Au-delà de cela, Medusa Deluxe est aussi un authentique polar articulé autour d'un meurtre mystérieux, ce sous-genre étonnamment en vogue, quoique les figures obligées de l'acte d'ouverture, à savoir le cadavre et la troupe des suspects, soient en réalité des fausses pistes et servent de prétexte pour composer un film choral où différents personnages s'intercalent, et présenter un tableau de cette communauté à la manière de Robert Altman ¾ une influence directement citée par Hardiman. Le film est aussi l'exemple type du film de festival progressiste début années 2020 : il réunit les ingrédients vaste plan-séquence ostentatoire, fluidité sexuelle et filtres fluo à gogo, en somme c'est un projet accrocheur fondé sur une prémisse originale qui l'a certainement aidé à naviguer gaiement lors des rendez-vous de présentation de pitch. Le travail qui en résulte fait l’effet d’une idée prometteuse qui méritait clairement de s'exprimer, mais qui n'a pas été totalement menée à son terme, surtout en termes de dramaturgie.

On ne rencontre jamais Mosca, le styliste capillaire inscrit au concours mais retrouvé mort, pas plus qu'on ne voit le châtiment peu ragoûtant qui lui a été infligé, celui de se faire scalper. Au lieu de ça, Hardiman pose son regard sur ses collègues et proches, comme l’imprésario de la compétition René (Darrell D’Silva), un ancien amant de Mosca orné d'une banane façon Elvis péroxydée et de rouflaquettes sculptées. Angél (Luke Pasqualino), le partenaire de la victime, est le troisième coin de ce triangle amoureux, et le fait qu’il importe et distribue des médicaments illégaux contre la perte de cheveux ajoute une bouclette de plus au mystère.

Lignes fournies:

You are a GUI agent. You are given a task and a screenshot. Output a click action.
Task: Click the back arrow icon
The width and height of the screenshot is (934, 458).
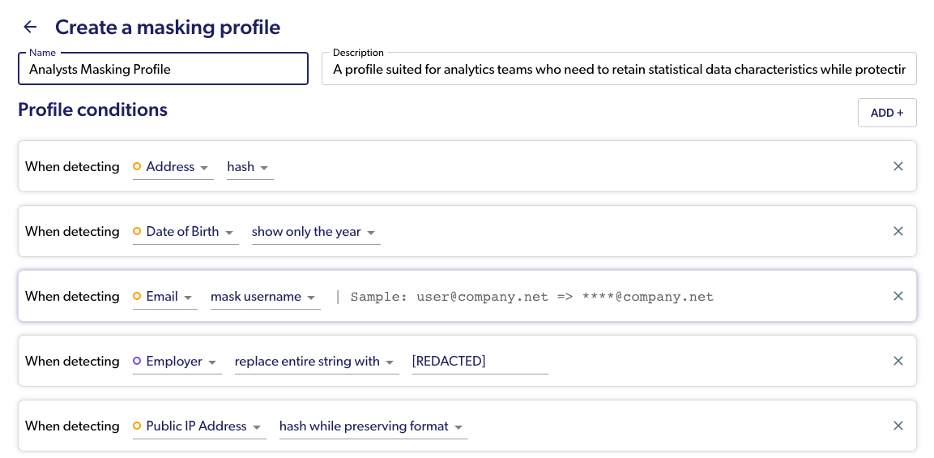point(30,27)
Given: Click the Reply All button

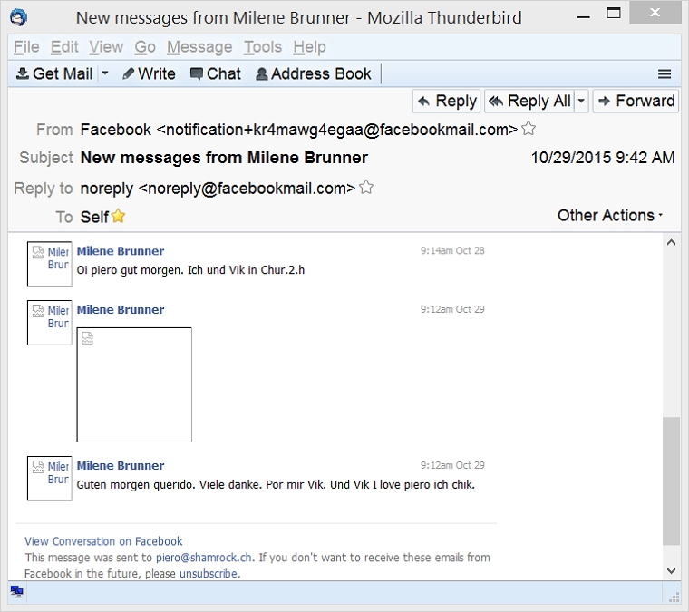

Série d'exercices:
1. D'après la critique de Medusa Deluxe, quel cinéaste Hardiman cite-t-il directement comme influence ?
2. Rédigez la suite de la critique de Medusa Deluxe en partant de sa dernière phrase.

Réponses par exercice:
1. Robert Altman.

2.
Hardiman, formé aux Beaux-Arts et dans le clip publicitaire bien lustré, offre une exaltation par le contact visuel qui compense tout juste les éléments moins intéressants du film. Les dialogues sont dits de manière théâtrale et irascible et emballés dans un humour fondé sur l'insulte ­­­¾ "espèce de salope Pantene Pro-V", envoie la suspecte numéro un, la récalcitrante Cleve (Clare Perkins). Bien qu’il s’appuie sur des déviations d’intrigue arbitraires et un peu trop faciles pour mener son maladroit travail à bon port, le réalisateur transcende ce défaut par sa passion contagieuse et justifiée pour les cheveux et la manière dont la coiffure permet à l'individu d'exprimer son moi profond, comme un apprenti candide dans un salon haut de gamme. Sauf qu'ici, le client dans son fauteuil est le spectateur, et le mode d'expression créatif riche en possibilités le cinéma.

Medusa Deluxe est une production britannique qui a réuni les efforts d'EMU Films et Time Based Arts, avec le soutien de BBC Film et du BFI. Les ventes internationales du film sont gérées par New Europe Film Sales.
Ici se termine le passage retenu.